= Stated goal 1 =
Which field labels appear in the summary lists of the text on the 1964–65 County Antrim Shield?
= Stated goal 2 =
Can you turn the paragraph beginning "The 1964–65 County Antrim Shield was the 76th edition" in the text on the 1964–65 County Antrim Shield into a short list that keeps its main facts?
= Stated goal 3 =
Can you repeat, word for word, the stretch of the text on the 1964–65 County Antrim Shield from "Tournament statistics" through "Northern Irish football."?

= Excerpted text =
====
1964–65 County Antrim Shield

Tournament details
- Country: Northern Ireland
- Teams: 12

Final positions
- Champions: Crusaders (2nd win)
- Runners-up: Larne

Tournament statistics
- Matches played: 14
- Goals scored: 49 (3.5 per match)

= 1964–65 County Antrim Shield =

The 1964–65 County Antrim Shield was the 76th edition of the County Antrim Shield, a cup competition in Northern Irish football.

Crusaders won the tournament for the 2nd time, defeating Larne 6–0 in the final at The Oval.
====
= Record set =
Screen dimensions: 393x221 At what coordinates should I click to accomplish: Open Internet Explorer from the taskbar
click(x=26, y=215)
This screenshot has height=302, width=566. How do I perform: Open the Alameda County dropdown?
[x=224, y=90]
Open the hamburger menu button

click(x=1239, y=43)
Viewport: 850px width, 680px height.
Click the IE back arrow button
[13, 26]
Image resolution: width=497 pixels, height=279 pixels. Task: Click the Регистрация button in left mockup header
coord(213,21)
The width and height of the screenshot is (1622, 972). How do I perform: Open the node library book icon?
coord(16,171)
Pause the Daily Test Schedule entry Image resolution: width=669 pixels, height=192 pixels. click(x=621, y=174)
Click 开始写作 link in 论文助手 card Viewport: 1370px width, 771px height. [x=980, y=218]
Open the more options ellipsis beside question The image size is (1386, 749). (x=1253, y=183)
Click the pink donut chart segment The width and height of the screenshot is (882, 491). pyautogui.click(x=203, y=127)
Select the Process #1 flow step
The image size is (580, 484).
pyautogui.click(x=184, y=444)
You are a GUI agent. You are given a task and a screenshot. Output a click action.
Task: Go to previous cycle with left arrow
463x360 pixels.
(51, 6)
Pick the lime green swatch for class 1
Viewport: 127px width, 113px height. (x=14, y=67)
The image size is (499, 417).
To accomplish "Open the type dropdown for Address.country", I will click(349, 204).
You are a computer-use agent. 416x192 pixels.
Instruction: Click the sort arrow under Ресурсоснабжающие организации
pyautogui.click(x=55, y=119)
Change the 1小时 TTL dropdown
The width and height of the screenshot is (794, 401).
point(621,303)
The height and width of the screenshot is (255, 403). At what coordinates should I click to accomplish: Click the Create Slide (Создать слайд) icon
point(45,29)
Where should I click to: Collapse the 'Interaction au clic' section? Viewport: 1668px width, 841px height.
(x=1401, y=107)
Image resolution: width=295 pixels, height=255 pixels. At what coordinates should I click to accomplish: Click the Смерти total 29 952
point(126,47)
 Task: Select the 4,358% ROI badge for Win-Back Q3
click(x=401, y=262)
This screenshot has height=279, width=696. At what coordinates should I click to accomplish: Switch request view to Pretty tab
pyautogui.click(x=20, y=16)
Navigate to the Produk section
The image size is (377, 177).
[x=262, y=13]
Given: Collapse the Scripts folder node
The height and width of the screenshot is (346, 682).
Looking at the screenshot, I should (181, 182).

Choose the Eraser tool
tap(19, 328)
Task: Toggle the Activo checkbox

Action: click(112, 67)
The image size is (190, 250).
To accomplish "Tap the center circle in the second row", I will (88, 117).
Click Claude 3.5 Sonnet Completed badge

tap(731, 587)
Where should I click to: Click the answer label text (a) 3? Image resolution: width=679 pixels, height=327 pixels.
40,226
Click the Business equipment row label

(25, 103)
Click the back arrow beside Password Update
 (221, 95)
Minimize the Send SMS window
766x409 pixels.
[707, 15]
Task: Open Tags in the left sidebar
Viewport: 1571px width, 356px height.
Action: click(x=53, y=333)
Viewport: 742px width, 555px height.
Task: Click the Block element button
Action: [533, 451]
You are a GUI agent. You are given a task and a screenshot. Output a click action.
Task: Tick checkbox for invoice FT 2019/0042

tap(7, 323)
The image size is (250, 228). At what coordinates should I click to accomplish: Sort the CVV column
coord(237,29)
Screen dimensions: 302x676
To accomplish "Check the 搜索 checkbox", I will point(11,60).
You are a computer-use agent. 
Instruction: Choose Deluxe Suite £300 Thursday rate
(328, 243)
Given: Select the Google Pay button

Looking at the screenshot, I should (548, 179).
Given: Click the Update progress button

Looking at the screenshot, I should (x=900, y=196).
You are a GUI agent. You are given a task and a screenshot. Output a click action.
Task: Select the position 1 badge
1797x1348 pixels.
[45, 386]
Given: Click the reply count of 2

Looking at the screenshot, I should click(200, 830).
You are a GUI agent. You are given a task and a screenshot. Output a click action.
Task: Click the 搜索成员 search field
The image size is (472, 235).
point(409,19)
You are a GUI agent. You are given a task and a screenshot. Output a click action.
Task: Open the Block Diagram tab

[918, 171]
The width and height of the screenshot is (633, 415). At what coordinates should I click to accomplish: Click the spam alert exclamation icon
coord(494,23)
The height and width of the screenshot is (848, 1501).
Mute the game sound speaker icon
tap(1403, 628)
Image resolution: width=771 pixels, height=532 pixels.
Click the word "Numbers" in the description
====
= Result 1 =
- Country
- Teams
- Champions
- Runners-up
- Matches played
- Goals scored

= Result 2 =
- Tournament: 1964–65 County Antrim Shield
- Edition: 76th
- Type: cup competition
- Sport and region: Northern Irish football

= Result 3 =
Tournament statistics
- Matches played: 14
- Goals scored: 49 (3.5 per match)

= 1964–65 County Antrim Shield =

The 1964–65 County Antrim Shield was the 76th edition of the County Antrim Shield, a cup competition in Northern Irish football.